The dataset used in this project is obtained from Kaggle.
-
Dataset Link: Movies Dataset
DROP TABLE IF EXISTS netflix;
CREATE TABLE netflix
(
show_id VARCHAR(5),
type VARCHAR(10),
title VARCHAR(250),
director VARCHAR(550),
casts VARCHAR(1050),
country VARCHAR(550),
date_added date,
release_year INT,
rating VARCHAR(15),
duration VARCHAR(15),
listed_in VARCHAR(250),
description VARCHAR(550)
);
SELECT * FROM netflix;
SELECT
type,
count(*)
FROM netflix
GROUP BY type;
SELECT
type,
rating
FROM (
SELECT
type,
rating,
COUNT(*) as rating,
RANK() OVER(PARTITION BY type ORDER BY COUNT(*) DESC ) Ranking
FROM netflix
GROUP BY type, rating
) AS t1
WHERE Ranking = 1;
SELECT *
FROM netflix
WHERE release_year = 2018;
WITH Most_Content AS (
SELECT
Trim(UNNEST(STRING_TO_ARRAY(country,','))) AS country,
count(*) AS contents
FROM netflix
GROUP BY 1
)
SELECT
country,
contents
FROM Most_Content
ORDER BY 2 DESC
LIMIT 7;
SELECT *
FROM netflix
WHERE type = 'Movie' AND duration = (
SELECT
MAX(duration)
FROM netflix
);
SELECT *
FROM netflix
WHERE type = 'TV Show'
AND SPLIT_PART(duration, ' ', 1)::INT >= 7;
SELECT *
FROM netflix
WHERE date_added >= CURRENT_DATE - INTERVAL '7 year' AND date_added IS NOT NULL;
SELECT
UNNEST(STRING_TO_ARRAY(listed_in, ',')) AS genre,
COUNT (*) AS content_number
FROM netflix
GROUP BY genre
ORDER BY 1;
SELECT
country,
release_year,
COUNT(show_id) AS total_release,
ROUND(
COUNT(show_id)::numeric /
(SELECT COUNT(show_id) FROM netflix WHERE country ILIKE '%India%')::numeric * 100, 2
) AS avg_release
FROM netflix
WHERE country ILIKE '%India%'
GROUP BY country, release_year
ORDER BY avg_release DESC
LIMIT 5;
SELECT *
FROM netflix
WHERE type = 'Movie' AND listed_in ILIKE '%Documentaries%';
SELECT *
FROM netflix
WHERE director IS NULL;
SELECT
UNNEST(STRING_TO_ARRAY(casts, ',')) AS actor,
COUNT(*)
FROM netflix
WHERE country = 'India'
GROUP BY actor
ORDER BY COUNT(*) DESC
LIMIT 10;
SELECT *
FROM netflix
WHERE casts ILIKE '%Shah Rukh Khan%'
AND date_added>= CURRENT_DATE - INTERVAL '5 year';
WITH No_Of_Category AS (
SELECT *,
CASE
When description ILIKE '%Kill%'
OR
description ILIKE '%Violence%'
THEN 'Bad Category'
ELSE 'Good Category'
END Category
FROM netflix
)
SELECT
Category,
COUNT(*)
FROM No_Of_Category
GROUP BY Category
ORDER BY 1 DESC;
1. Content Distribution: The dataset features a variety of movies and TV shows across different ratings and genres.
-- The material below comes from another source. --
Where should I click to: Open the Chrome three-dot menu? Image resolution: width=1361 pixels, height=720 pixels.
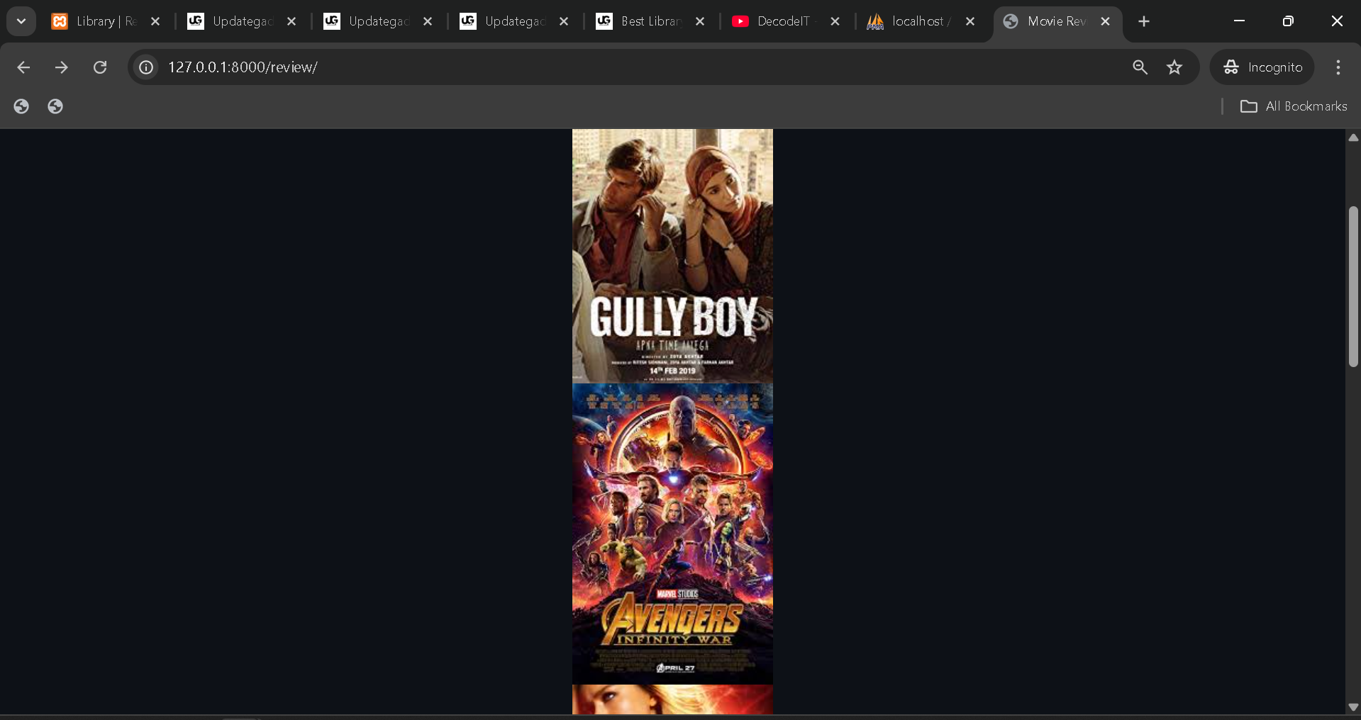[1338, 67]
2. Popular Ratings: Analyzing common ratings offers insights into the intended audience for the content.
3. Geographical Trends: Leading countries and average content releases, particularly in India, shed light on regional content trends.
4. Content Classification: Sorting content by specific keywords aids in understanding the types of material available on Netflix.
This analysis delivers an in-depth look at Netflix's offerings and supports strategic content planning and decision-making.